[Stored records]
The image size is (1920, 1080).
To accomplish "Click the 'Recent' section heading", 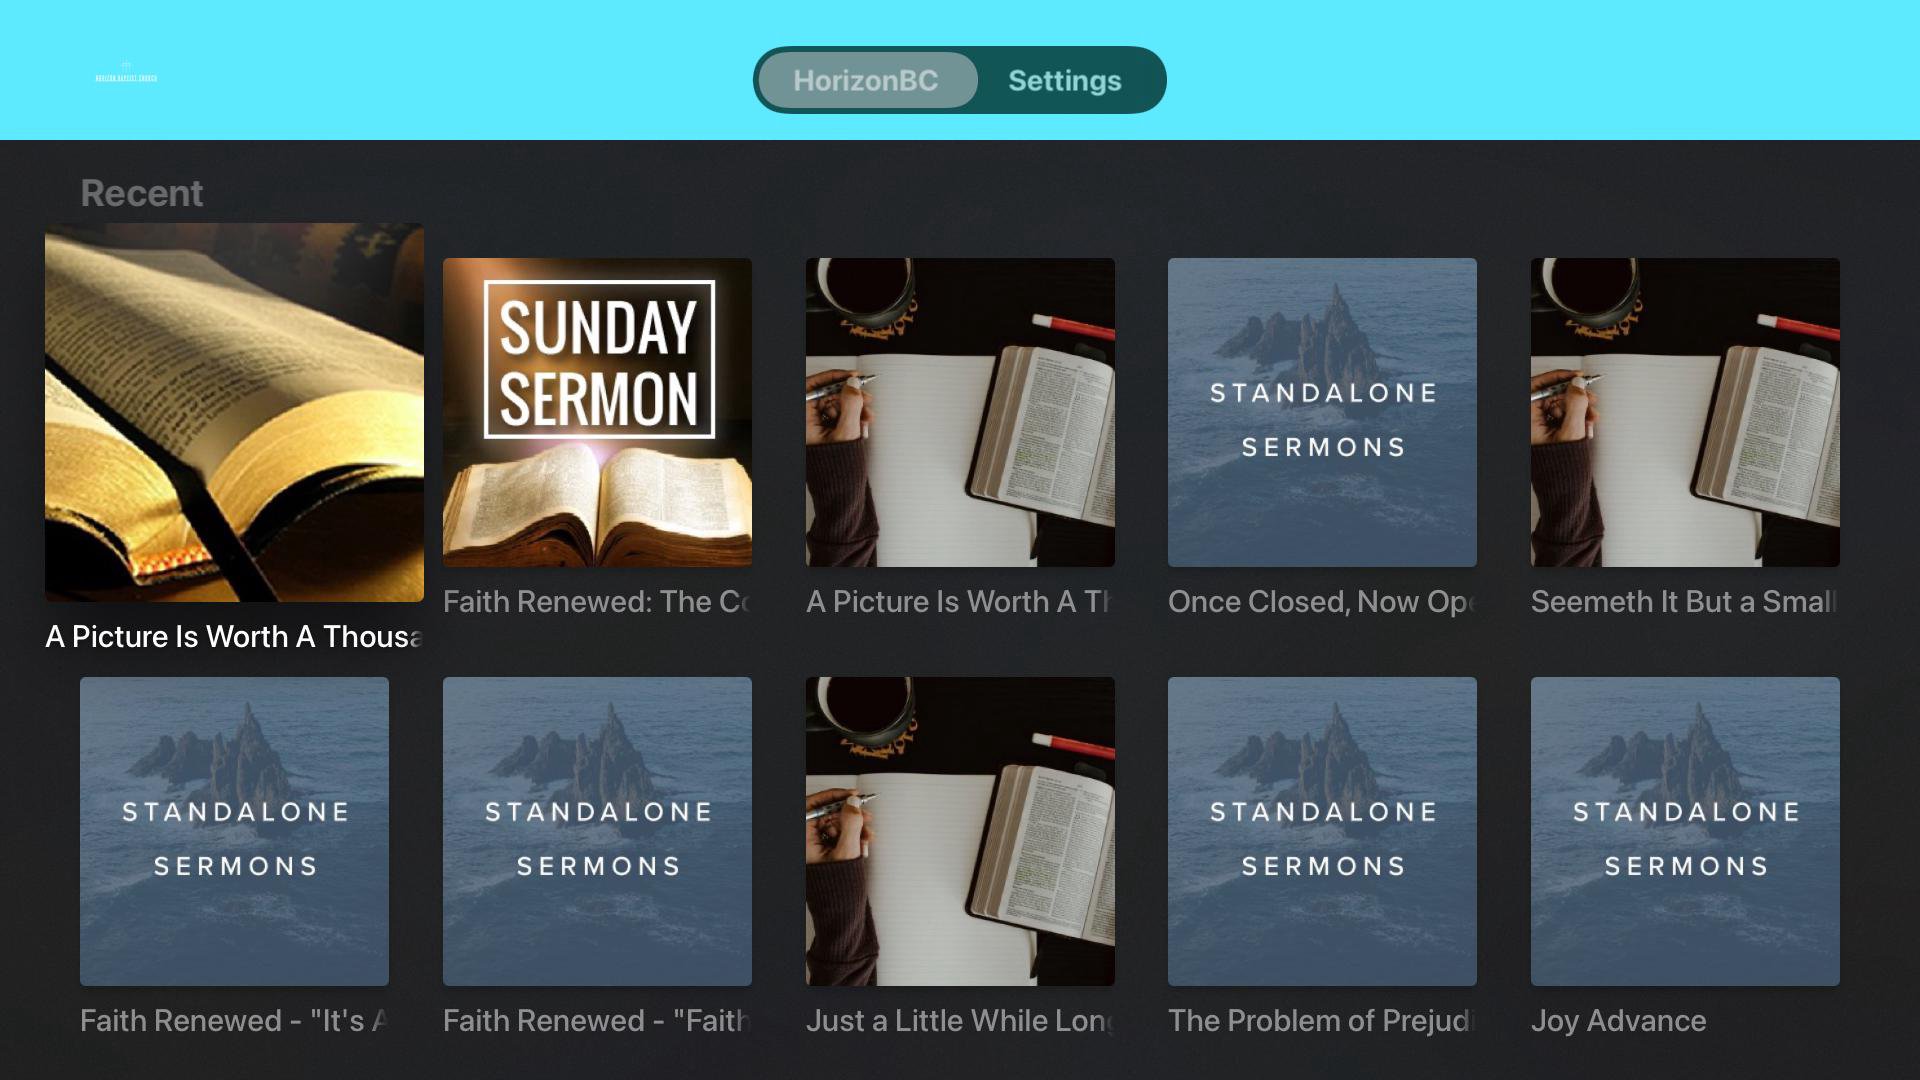I will [141, 193].
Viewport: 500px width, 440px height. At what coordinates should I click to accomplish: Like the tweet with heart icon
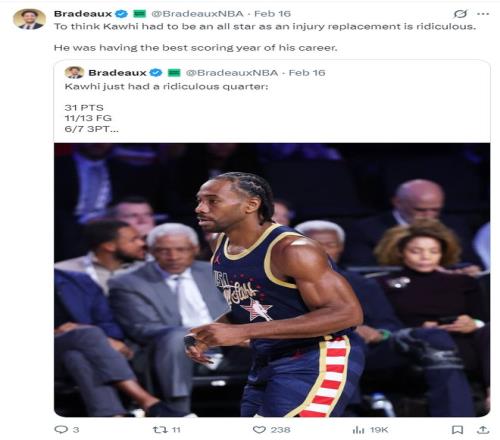point(259,430)
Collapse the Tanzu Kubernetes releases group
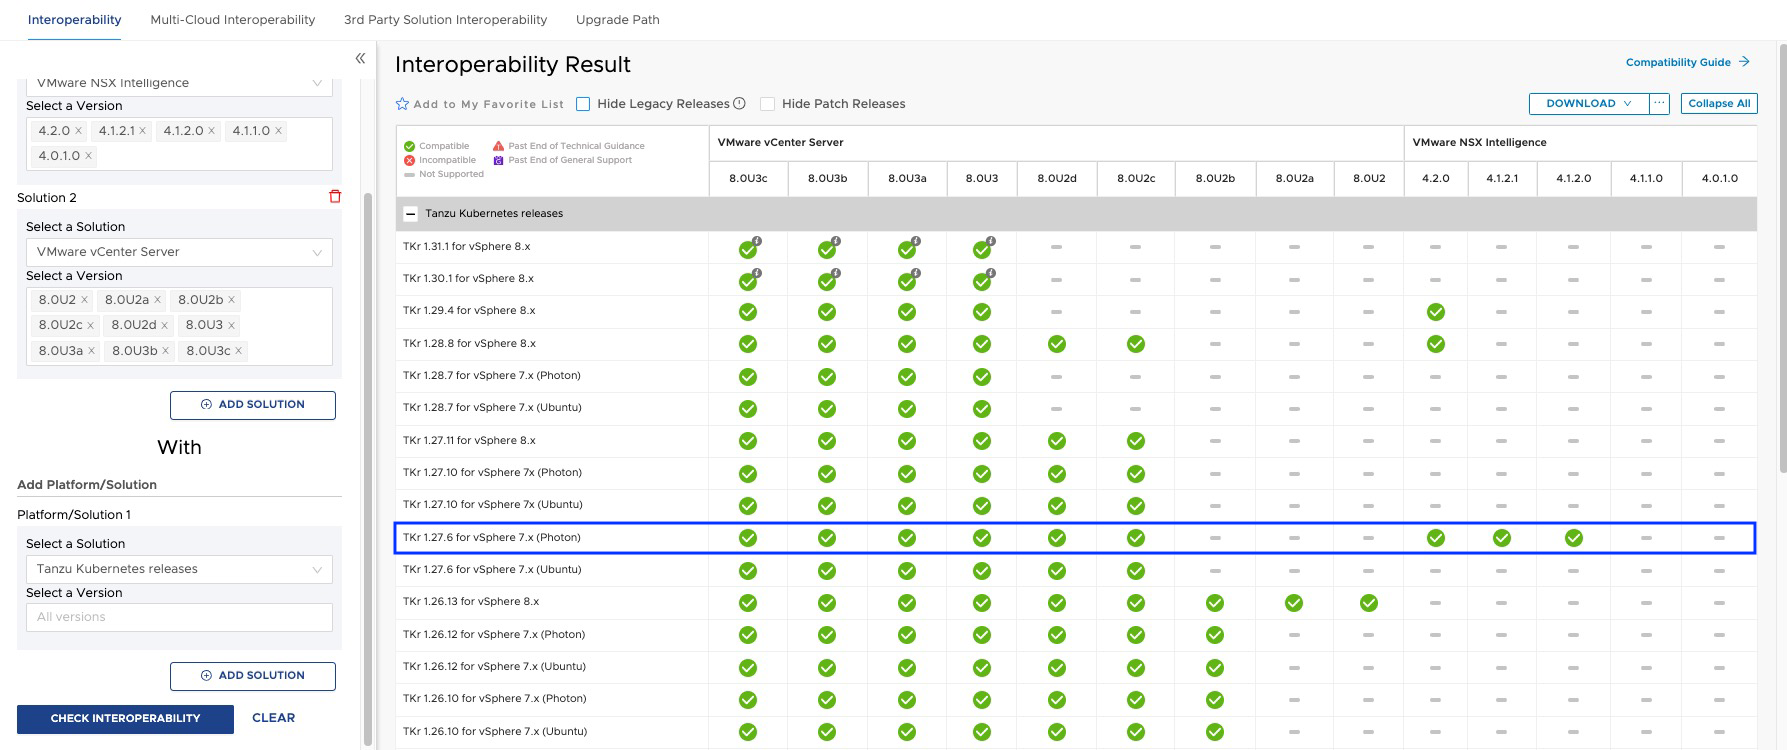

■ EXERCISE BRIEF
Every line from the one containing "Viewport: 500px width, 440px" to the final line of the records must be transcribed exactly, both ends included, with the pictures left out.

■ THE COMPLETED TASK
Viewport: 500px width, 440px height. At what coordinates should I click to accomplish: Like the tweet with heart icon
point(259,430)
Collapse the Tanzu Kubernetes releases group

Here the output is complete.